DB Indexing Exercise in PostgreSQL

Primary LanguagePLpgSQL

Automotive Index

DB Indexing Exercise in PostgreSQL

When connecting to your pg database, connect from this project directory.

To run sql statements from an external file, use the \i [filepath] command.

Setting up

  1. Create a new postgres user named indexed_cars_user
  2. Create a new database named indexed_cars owned by indexed_cars_user
  3. Run the provided scripts/car_models.sql script on the indexed_cars database
  4. Run the provided scripts/car_model_data.sql script on the indexed_cars database 10 times
    there should be 223380 rows in car_models

Timing Select Statements

Enable timing queries in Postgres by toggling the \timing command in the psql shell.

  1. Run a query to get a list of all make_title values from the car_models table where the make_code is 'LAM', without any duplicate rows, and note the time somewhere. (should have 1 result)
  2. Run a query to list all model_title values where the make_code is 'NISSAN', and the model_code is 'GT-R' without any duplicate rows, and note the time somewhere. (should have 1 result)
  3. Run a query to list all make_code, model_code, model_title, and year from car_models where the make_code is 'LAM', and note the time somewhere. (should have 1360 rows)
  4. Run a query to list all fields from all car_models in years between 2010 and 2015, and note the time somewhere (should have 78840 rows)
  5. Run a query to list all fields from all car_models in the year of 2010, and note the time somewhere (should have 13140 rows)

Indexing

Given the current query requirements, "should get all make_titles", "should get a list of all model_titles by the make_code", etc.
Create indexes on the columns that would improve query performance.

To add an index:

CREATE INDEX [index name]
  ON [table name] ([column name(s) index]);

Record your index statements in indexing.sql

Write the following statements in indexing.sql

  1. Create a query to get a list of all make_title values from the car_models table where the make_code is 'LAM', without any duplicate rows, and note the time somewhere. (should have 1 result)
  2. Create a query to list all model_title values where the make_code is 'NISSAN', and the model_code is 'GT-R' without any duplicate rows, and note the time somewhere. (should have 1 result)
  3. Create a query to list all make_code, model_code, model_title, and year from car_models where the make_code is 'LAM', and note the time somewhere. (should have 1360 rows)
  4. Create a query to list all fields from all car_models in years between 2010 and 2015, and note the time somewhere (should have 78840 rows)
  5. Create a query to list all fields from all car_models in the year of 2010, and note the time somewhere (should have 13140 rows)

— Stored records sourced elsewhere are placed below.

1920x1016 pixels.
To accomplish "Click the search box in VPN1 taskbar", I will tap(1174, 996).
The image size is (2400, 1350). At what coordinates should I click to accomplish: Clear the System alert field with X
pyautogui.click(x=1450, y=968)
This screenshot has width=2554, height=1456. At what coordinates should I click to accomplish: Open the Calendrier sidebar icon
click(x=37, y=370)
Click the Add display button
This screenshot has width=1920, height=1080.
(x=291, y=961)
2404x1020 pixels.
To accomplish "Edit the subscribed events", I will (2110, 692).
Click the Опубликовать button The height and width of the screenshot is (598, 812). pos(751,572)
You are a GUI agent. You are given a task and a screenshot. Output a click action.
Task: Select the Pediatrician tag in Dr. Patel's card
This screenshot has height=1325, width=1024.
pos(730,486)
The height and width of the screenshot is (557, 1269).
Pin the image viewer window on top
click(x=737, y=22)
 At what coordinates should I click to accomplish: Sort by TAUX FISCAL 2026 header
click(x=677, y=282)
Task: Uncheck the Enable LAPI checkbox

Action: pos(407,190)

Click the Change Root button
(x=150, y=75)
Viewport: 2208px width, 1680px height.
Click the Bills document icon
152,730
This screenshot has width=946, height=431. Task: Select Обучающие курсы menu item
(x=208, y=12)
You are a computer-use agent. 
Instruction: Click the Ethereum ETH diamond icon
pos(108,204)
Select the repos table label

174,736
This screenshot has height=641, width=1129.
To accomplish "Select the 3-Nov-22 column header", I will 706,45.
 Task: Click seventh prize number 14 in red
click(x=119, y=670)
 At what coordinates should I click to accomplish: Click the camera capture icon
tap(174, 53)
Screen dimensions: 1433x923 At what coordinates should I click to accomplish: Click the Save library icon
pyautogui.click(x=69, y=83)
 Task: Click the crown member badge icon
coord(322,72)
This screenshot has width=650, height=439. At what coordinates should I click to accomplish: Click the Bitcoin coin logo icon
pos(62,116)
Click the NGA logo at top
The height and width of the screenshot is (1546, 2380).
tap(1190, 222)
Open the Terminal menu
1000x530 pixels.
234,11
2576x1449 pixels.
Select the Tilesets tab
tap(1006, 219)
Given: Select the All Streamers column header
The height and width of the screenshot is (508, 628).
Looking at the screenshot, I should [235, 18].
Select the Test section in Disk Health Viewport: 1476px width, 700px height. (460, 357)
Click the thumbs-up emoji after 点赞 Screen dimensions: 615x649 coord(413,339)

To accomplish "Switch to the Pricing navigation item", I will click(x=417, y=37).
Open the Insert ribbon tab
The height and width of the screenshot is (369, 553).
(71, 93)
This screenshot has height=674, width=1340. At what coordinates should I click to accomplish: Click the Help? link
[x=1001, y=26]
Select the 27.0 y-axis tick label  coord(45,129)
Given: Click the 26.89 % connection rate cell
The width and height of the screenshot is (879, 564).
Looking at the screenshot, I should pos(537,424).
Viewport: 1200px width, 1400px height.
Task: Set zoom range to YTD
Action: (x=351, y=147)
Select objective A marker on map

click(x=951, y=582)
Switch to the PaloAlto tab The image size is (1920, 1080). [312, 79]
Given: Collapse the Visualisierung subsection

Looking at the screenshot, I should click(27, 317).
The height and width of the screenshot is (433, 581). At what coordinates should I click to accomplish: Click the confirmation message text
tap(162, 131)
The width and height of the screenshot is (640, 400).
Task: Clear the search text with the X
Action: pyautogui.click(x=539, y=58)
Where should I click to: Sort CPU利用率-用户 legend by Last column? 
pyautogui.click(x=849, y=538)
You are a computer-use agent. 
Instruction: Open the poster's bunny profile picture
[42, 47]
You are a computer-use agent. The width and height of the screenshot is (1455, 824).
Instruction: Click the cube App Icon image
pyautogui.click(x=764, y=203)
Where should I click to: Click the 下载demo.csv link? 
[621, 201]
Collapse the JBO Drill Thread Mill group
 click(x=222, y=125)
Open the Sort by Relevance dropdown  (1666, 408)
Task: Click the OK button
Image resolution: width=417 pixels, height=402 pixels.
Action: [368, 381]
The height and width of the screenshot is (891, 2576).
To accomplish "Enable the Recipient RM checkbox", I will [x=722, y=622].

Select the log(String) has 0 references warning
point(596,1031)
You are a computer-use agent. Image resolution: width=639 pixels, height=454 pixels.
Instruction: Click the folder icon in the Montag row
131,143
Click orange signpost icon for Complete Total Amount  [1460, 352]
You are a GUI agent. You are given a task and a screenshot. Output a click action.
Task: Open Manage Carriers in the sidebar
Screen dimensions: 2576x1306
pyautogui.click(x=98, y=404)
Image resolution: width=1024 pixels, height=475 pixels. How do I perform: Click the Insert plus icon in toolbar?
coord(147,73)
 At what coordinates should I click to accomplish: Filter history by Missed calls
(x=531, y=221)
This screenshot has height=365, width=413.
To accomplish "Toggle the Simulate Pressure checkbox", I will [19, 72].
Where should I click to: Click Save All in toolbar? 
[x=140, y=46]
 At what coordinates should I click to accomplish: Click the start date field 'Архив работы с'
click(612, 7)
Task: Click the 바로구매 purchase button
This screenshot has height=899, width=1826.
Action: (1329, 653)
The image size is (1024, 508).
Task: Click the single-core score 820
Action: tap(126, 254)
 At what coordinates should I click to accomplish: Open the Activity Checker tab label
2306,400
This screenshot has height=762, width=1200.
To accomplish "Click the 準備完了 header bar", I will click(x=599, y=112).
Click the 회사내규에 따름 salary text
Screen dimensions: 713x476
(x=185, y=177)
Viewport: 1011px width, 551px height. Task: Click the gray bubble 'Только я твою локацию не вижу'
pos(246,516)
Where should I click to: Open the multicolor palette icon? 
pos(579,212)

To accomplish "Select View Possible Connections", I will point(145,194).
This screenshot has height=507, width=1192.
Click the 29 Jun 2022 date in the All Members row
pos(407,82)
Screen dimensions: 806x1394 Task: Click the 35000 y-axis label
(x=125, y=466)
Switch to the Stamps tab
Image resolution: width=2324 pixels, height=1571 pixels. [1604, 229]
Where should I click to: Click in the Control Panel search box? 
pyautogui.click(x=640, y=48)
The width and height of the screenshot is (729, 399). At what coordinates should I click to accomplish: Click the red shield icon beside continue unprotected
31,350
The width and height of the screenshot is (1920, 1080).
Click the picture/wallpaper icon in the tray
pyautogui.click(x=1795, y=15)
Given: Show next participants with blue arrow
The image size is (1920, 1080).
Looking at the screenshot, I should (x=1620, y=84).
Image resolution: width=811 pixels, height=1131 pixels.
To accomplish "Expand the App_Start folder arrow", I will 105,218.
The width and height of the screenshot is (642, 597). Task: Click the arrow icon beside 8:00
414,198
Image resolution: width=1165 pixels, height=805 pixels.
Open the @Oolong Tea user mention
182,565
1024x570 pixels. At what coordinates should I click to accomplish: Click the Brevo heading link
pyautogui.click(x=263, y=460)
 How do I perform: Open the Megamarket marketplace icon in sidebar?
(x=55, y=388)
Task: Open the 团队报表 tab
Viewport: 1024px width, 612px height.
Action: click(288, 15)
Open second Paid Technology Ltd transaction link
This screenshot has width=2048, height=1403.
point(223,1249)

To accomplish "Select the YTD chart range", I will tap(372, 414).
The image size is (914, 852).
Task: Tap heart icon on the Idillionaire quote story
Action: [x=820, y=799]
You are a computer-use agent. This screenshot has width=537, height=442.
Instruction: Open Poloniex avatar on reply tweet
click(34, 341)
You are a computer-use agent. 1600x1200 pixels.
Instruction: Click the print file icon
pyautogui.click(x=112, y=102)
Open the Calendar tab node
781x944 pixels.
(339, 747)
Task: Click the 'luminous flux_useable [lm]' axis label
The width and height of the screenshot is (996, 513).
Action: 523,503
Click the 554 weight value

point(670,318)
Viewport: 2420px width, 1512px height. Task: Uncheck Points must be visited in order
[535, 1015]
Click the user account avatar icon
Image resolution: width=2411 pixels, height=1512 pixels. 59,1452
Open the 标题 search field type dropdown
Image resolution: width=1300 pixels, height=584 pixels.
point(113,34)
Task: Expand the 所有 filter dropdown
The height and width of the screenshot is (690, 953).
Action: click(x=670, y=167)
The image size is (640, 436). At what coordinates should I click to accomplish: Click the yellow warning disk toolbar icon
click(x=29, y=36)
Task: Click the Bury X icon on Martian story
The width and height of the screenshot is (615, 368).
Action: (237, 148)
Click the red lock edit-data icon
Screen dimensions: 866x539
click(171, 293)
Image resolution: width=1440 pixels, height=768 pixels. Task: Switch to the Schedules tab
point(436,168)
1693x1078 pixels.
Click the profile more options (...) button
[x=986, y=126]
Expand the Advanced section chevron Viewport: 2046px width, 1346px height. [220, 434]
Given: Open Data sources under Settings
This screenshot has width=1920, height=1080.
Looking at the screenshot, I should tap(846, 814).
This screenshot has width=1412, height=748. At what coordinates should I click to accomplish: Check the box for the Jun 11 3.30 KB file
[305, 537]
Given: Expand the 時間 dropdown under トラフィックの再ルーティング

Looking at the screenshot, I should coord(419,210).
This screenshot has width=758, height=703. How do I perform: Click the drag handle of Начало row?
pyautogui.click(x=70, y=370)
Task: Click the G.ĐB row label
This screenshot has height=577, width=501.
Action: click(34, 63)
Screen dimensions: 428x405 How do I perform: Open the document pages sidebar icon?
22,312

Compare the times of the queries before and after the table has been indexes.

Why are queries #4 and #5 not running faster?

Indexing on table create

  1. Add your recorded indexing statements to the scripts/car_models.sql
  2. Delete the car_models table
  3. Run the provided scripts/car_models.sql script on the indexed_cars database
  4. Run the provided scripts/car_model_data.sql script on the indexed_cars database 10 times
    there should be 223380 rows in car_models